The trip didn’t start as planned. Jessica, Elena and I booked bus tickets from Phnom Penh to Sihanoukville through a travel agent and arrived at the bus just before the scheduled departure at 7:30. Comfortable seats, A/C, not too crowded. Things were looking good. According to my ticket I had seat #1, next to some grouchy old German. Upon producing my ticket, he huffily informed me that he had purchased two tickets, presumably so he wouldn’t suffer the ignominy of having to sit next to someone. Seat assignments don’t mean much in Cambodia anyway, so I shrugged and grabbed a free spot a couple rows back. Reps of the bus company came on board a few minutes later and asked for our tickets, claiming there was a problem. They told us to get off the bus and started to take our bags out of the hold, saying the bus needed to leave. Bad. Fortunately, a call to the travel agent fixed the problem, but now a couple Cambodians had taken our seats. The bus company had oversold the seats and was now trying to kick people off at random. At this point the German guy’s refusal to give up his free seat caused all sorts of problems. A couple Italian & Spanish travelers politely asked him for his seat and even offered to pay full fare ($3) for it, but he had no soul. Efforts to guilt trip him only hardened his resolve. After much debate and shuffling about, the bus departed with Jessica & Elena sitting on the front steps, right in front of that old German. I offered my seat on a rotational basis, but they warmed to the step seats and its view of Cambodia’s entertaining roads.
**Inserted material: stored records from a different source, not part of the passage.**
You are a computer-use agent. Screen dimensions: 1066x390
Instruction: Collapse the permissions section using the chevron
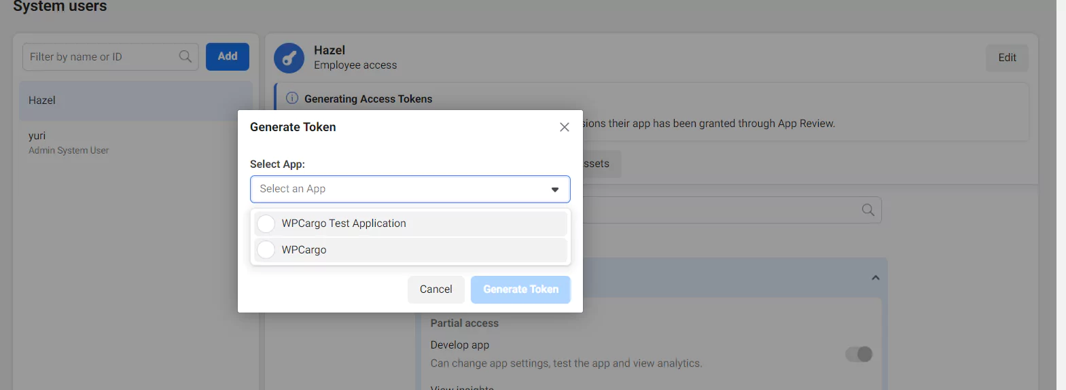(x=875, y=278)
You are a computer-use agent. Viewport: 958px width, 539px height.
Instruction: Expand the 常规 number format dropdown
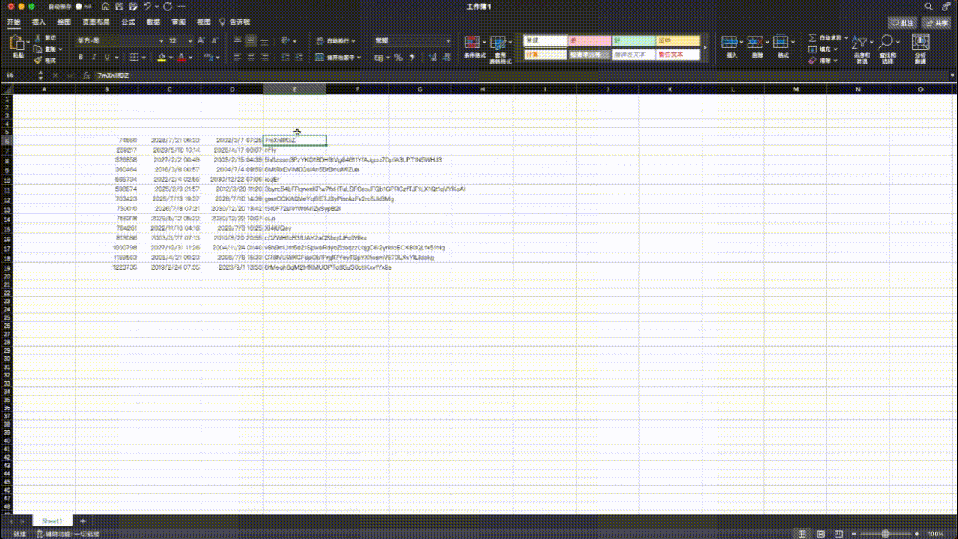point(448,41)
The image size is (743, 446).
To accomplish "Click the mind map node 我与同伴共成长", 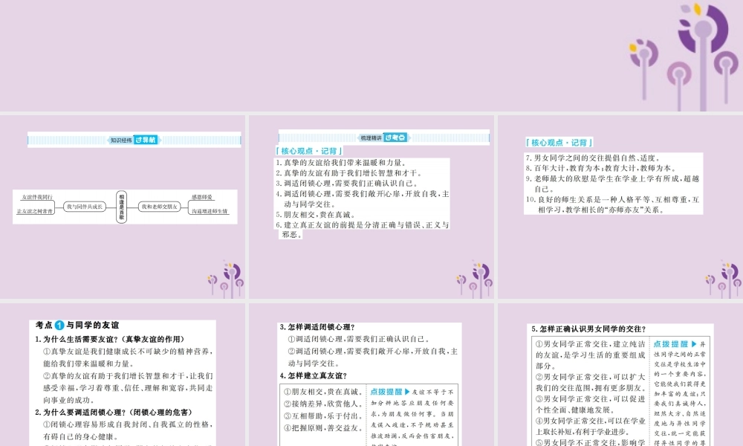I will [x=82, y=207].
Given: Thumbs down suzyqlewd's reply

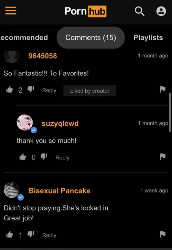Looking at the screenshot, I should pos(44,157).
He was the worst. Fortunately, the rest of the trip wasn’t too much of a hassle. Traffic leaving the capital was horrendous, with everyone trying to get home to their families in the provinces. The bus would also stop at random intervals and pick up Cambodians. Some had tickets, others didn’t.
Motodops and tuk-tuk drivers swarmed us at the bus depot in Sihanoukville. We loaded out bags into a tuk-tuk and headed towards lodging near Victory Beach.
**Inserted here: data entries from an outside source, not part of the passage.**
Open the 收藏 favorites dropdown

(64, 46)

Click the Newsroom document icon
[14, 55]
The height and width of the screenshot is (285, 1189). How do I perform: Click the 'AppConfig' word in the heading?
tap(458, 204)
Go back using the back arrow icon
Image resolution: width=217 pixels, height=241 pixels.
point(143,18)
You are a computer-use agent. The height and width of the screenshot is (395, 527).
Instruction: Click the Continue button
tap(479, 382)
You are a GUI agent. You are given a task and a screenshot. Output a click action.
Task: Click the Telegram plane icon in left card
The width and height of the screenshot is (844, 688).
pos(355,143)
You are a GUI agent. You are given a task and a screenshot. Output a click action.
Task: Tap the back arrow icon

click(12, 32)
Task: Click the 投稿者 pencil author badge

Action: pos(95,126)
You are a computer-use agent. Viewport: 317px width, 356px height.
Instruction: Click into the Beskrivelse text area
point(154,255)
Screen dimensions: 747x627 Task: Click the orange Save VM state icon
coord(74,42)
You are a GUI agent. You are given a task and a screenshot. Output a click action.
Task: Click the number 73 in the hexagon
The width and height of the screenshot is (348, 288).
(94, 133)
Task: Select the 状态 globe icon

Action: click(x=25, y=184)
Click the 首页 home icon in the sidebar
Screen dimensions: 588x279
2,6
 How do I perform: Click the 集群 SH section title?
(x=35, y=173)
Bungalow Village was a hidden gem. I was initially put off by its location near one of the less popular beaches, but it turned out to be a fantastic place to spend a long weekend.
$6/night for a simple bungalow with mosquito net, bathroom and fan. Set amongst jackfruit trees, boulders and wandering chickens, it was an amazingly peaceful place.
Olivier, a French expat from the Loire Valley, owns the place with his Cambodian wife and son. He also runs the restaurant and bar, which has delicious Khmer/Asian/French food.
Sihanoukville is a seriously popular place during Khmer New Year. Ochheuteal Beach is by far the busiest spot in town, with Cambodians mostly hanging out on the southern and central portions and Westerners chilling on lounge chairs on the northern half, also known as Serendipity Beach.
It’s also the filthiest beach I’ve ever seen. Parts were like a garbage dump. Plastic bags of all colors and sizes, bottles, styrofoam, flip-flops, t-shirts, rotten fruit, dead fish, dead birds, turds. Most of this washed up at high tide, and no one seemed to care.
Swimming Khmer style, fully clothed
Sand Angkor Wat
One of the most beloved Khmer traditions during New Year is attacking motorists with improvised water balloons and baby powder.
Kids line the sides of roads and pelt people as they pass by. Pickups also drive around, loaded with Cambodians armed to the teeth with plastic bags and water bottles. Naturally, all this watery warfare can cause many accidents, but as with not wearing helmets or seatbelts safety doesn’t seem to be a concern. One ambush almost cost me my camera. But it’s all in good fun. You’ll have a hard time enjoying yourself during New Year if you take it too seriously.
We met these monks while exploring Wat Krom on Sunday night. They were extremely friendly and eager to practice English. After a while they invited us to have fruit and water with them. The most talkative of them called himself Dan Deadline; I think the other guy was Vibol. Due to pronunciation troubles they decided to call me “Irregular”.
Randonal Beach Party
Sunday night we decided to check out something called the Randonal Beach Party. The ticket said “it’s fun & dancing with your favorite celebrities!” It was a strange experience. I thought it was going to be your basic beach party, but it turned out to be a classic Cambodian banquet. Most attendees were rich, probably military/political/government types from Phnom Penh. The food was good, and the only drink served was Randonal, a weird sweet grape wine. Sort of like port with a couple packets of Sweet n’ Low.
Camera crews were in our face all night. I guess we were just that interesting.
This guy was a legend on the dance floor. There was also some pretty hilarious karaoke and live music from anonymous Cambodian pop stars.
The next day we hopped on a boat to check out Koh Russey aka Bamboo Island.
It took about an hour to get there. We were hoping to stay in the island’s bungalows, but the timing didn’t work out. We did get to do a little snorkeling, spending an hour or so swimming amongst interesting coral and sea urchins.
It was a welcome break from Phnom Penh.